A New Generation Of Fired-up Insurgents Is Shaking Up The Political Establishment
When Rashida Tlaib decided to run for Congress, her party told her it wasn’t her turn. Tlaib, an attorney and former Michigan state legislator, made the decision last December, when Representative John Conyers, a Democrat, resigned in the wake of sexual-harassment allegations. As the daughter of Palestinian immigrants, Tlaib felt her Muslim faith was under threat since President Donald Trump’s incendiary campaign. In 2016, she was one of 12 women hauled away by security after shouting questions every two minutes in protest at Trump’s speech at the Detroit Economic Club. (Her contribution: “Have you ever read the U.S. Constitution?”)
A member of the Democratic Socialists of America (DSA), Tlaib, 42, has long advocated for Medicare for all, stronger environmental protections, and the abolition of Immigrations and Customs Enforcement (ICE). But by the time she decided to run for Congress in Michigan’s 13th Congressional District, the city’s formidable Democratic establishment had already decided which candidates to support. Tlaib recalls one person in the party’s leadership telling her to back out because she hadn’t paid her dues yet. Her response? “I didn’t know there was a line.”

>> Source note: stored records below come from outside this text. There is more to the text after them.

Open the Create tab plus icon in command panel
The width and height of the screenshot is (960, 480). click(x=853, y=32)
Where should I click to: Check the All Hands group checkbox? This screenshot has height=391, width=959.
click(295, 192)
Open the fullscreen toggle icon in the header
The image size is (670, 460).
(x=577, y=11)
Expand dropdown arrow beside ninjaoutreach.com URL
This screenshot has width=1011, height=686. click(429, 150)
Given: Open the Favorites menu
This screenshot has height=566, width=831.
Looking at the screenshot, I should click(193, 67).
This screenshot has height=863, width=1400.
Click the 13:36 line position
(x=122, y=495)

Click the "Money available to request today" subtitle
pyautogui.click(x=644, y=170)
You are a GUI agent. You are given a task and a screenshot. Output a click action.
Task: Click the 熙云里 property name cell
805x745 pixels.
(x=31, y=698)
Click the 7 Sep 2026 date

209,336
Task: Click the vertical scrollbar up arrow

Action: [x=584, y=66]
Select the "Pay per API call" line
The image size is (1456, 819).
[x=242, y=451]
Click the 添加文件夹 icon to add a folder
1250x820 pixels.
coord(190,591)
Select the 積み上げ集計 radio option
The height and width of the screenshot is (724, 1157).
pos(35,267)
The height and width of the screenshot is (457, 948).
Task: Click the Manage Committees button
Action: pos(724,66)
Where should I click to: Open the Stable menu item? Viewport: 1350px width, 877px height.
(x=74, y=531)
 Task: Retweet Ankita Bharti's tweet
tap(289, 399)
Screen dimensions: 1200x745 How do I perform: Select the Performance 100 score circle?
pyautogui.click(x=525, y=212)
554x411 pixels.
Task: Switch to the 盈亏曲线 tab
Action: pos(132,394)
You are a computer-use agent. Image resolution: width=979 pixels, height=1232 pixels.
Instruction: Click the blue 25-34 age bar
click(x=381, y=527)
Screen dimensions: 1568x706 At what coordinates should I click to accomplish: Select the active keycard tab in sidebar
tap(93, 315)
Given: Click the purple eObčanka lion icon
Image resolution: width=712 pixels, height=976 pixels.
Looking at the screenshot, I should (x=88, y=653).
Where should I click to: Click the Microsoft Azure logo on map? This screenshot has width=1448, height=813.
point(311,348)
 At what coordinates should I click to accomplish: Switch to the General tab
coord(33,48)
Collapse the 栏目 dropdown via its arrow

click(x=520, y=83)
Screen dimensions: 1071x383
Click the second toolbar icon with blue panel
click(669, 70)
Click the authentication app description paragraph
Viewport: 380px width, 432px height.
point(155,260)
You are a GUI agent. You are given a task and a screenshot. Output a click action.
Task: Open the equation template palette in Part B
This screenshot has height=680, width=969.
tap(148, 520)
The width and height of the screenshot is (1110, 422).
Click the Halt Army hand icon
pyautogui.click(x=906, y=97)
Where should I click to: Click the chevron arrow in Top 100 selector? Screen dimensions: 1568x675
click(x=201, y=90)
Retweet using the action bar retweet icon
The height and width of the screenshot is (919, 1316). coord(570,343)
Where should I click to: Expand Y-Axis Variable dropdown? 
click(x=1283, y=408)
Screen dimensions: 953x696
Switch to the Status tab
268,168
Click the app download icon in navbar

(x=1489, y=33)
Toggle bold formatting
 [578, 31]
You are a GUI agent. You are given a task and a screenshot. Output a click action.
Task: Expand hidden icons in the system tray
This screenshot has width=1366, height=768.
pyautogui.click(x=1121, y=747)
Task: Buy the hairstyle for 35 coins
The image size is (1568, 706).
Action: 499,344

In August, Tlaib won the Democratic primary, defeating five other candidates, including Brenda Jones, the Detroit city-council president, who had deep establishment support, broad name recognition, and dozens of endorsements. Because no Republican candidate is running for the seat, Tlaib is nearly assured victory in November, as well as a place in history: She will be the first Muslim woman to serve in Congress. The president’s long history of Islamophobia only makes that milestone sweeter. “He can ban us from coming into the country,” Tlaib says, “but he can’t ban us from getting elected to U.S. Congress.”